The parameters related to the road may be stored in the database for each road. The degradation level determination unit 102 acquires, for example, identification information of a road for which the degradation level is predicted. Next, the degradation level determination unit 102 acquires a parameter relevant to identification information of the road from the database. Alternatively, the parameter may be stored in association with the road image. In this case, the degradation level determination unit 102 acquires a parameter relevant to the road image.
Parameters related to roads are exemplified below. The parameters related to the road include parameters representing a feature of the environment of the road and parameters representing a feature of the road. The parameters representing the feature of the environment of the road include a traffic volume, weather information, and regional information. The parameter representing the feature of the road includes road construction information. The parameters are not limited thereto, and other parameters may be included.
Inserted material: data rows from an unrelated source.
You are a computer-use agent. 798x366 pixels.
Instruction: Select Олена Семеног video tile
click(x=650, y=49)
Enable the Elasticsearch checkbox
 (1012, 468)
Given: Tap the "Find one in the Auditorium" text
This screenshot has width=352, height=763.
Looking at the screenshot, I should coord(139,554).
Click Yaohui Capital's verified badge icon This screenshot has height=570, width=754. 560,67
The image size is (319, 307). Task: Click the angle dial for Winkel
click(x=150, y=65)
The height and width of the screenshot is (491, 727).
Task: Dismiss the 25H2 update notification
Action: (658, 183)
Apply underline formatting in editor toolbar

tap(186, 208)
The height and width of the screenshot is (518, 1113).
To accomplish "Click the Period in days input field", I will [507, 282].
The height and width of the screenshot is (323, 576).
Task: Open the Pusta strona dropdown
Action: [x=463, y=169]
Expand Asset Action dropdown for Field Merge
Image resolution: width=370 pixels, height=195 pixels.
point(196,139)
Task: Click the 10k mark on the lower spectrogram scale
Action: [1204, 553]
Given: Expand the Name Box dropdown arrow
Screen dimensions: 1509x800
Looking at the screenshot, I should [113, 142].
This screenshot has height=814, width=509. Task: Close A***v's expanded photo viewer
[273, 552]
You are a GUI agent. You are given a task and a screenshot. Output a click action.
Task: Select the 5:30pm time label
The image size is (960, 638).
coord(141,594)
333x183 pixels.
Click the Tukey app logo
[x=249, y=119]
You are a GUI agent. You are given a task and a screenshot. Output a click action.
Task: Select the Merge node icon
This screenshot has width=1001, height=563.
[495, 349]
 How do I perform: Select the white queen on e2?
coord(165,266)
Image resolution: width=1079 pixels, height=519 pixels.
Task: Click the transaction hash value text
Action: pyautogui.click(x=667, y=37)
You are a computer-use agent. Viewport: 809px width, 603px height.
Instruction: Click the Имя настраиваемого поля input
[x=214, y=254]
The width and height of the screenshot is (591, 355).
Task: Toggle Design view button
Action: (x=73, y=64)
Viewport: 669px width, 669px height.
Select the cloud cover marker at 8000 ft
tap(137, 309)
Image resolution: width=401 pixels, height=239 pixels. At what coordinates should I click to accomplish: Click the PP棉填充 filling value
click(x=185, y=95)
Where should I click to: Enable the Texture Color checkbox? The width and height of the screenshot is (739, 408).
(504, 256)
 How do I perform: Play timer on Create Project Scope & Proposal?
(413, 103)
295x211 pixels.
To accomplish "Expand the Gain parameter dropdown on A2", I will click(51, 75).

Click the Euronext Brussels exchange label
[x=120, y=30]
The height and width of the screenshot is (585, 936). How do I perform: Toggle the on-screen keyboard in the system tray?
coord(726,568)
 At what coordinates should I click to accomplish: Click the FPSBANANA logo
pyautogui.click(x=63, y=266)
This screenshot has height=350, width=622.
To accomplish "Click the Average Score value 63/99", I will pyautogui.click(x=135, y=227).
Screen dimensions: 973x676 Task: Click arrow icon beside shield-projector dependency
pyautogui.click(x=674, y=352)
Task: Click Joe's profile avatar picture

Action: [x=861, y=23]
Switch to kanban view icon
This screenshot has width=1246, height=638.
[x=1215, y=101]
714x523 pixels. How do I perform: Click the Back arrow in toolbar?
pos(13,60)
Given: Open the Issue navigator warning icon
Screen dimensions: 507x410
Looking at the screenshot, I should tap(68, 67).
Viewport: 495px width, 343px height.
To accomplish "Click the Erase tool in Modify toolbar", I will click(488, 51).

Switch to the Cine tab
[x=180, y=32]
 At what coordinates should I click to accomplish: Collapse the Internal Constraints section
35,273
The traffic volume is the amount of vehicles traveling on the road. Degradation of a road with a large traffic volume is fast. The traffic volume may include the amount of heavy vehicles traveling on the road. Degradation of a road on which many heavy vehicles travel is fast. The weather information is, for example, a precipitation amount, a snow accumulation amount, or a temperature. The regional information includes whether the region is a region where road degradation progresses rapidly. For example, in a region with a large amount of rainfall, a region close to a coast, or a cold region, road degradation progresses quickly.
The construction information is, for example, a material of a pavement, a state of a roadbed, a thickness of a layer, or a history of construction. The material of the pavement is, for example, asphalt and concrete. In general, asphalt deteriorates faster than concrete. The history of construction includes, for example, the time when the road is paved or the presence or absence of space construction. The degradation progresses with the lapse of time from the paved time. When space construction is performed, degradation progresses.
For example, the degradation level determination unit 102 may predict the future degradation level based on the traveling speed of road degradation. The traveling speed of road degradation indicates a change in the degradation level per unit time. The degradation level determination unit 102 calculates the future degradation level by giving the degradation level in the road image and the traveling speed of the road degradation to the prediction formula. The degradation level determination unit 102 may predict the degradation level in consideration of a change in the traveling speed per unit time.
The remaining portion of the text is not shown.